夜空色の精霊が言うには、精霊たちは魔物が現れてすぐに精霊の国へ逃げてしまったから、魔王が倒されるまでのことは知らないのだという。魔物の気配が消えた後、好奇心の強いものが人間の世界へ時々やって来る。例えば精霊の王さまとか、妖精の王さまは精霊の国から出て来ない。精霊や妖精たちは元々、人間に興味がないのだそうだ。それどころか精霊や妖精を捕まえようとしたり、彼らの棲み処を荒らしたりするので嫌っているらしい。だから人間が精霊たちを見かけることが少ないのだ。
ぼくがそう続けると、ルクレーシャスさんは苦い顔をした。分からないではない。そういう顔だ。獣人も人間に奴隷にされそうになったり、国を侵略されたりを経験しているらしい。

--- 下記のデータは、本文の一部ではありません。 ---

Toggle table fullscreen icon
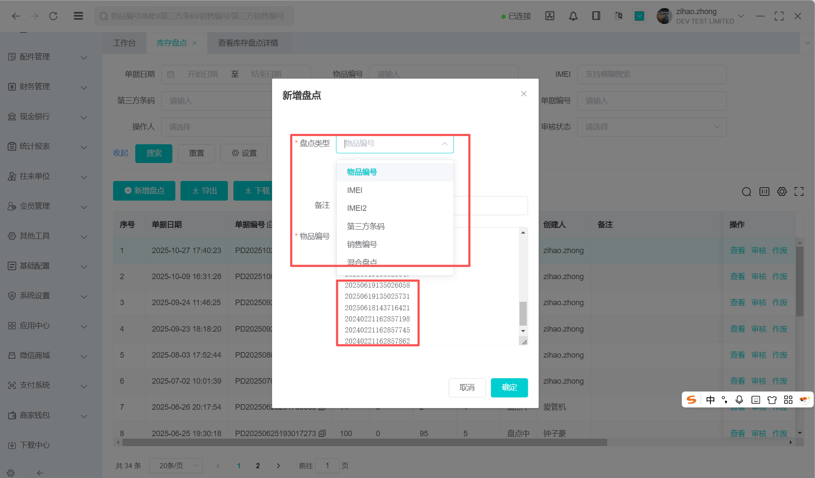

精霊たちが集まって来る。午後の気怠い陽射し。爽やかな初夏の風。時々上がる皇太子殿下の苛立つ声。平和だ。
但し、これは束の間の平和であることをぼくは何となく感じていた。いや。この世界に転生してから、ぼくはずっと一歩先が崖でいつ真っ逆さまに落ちてしまうか分からない、恐怖と焦燥を常に感じているのだ。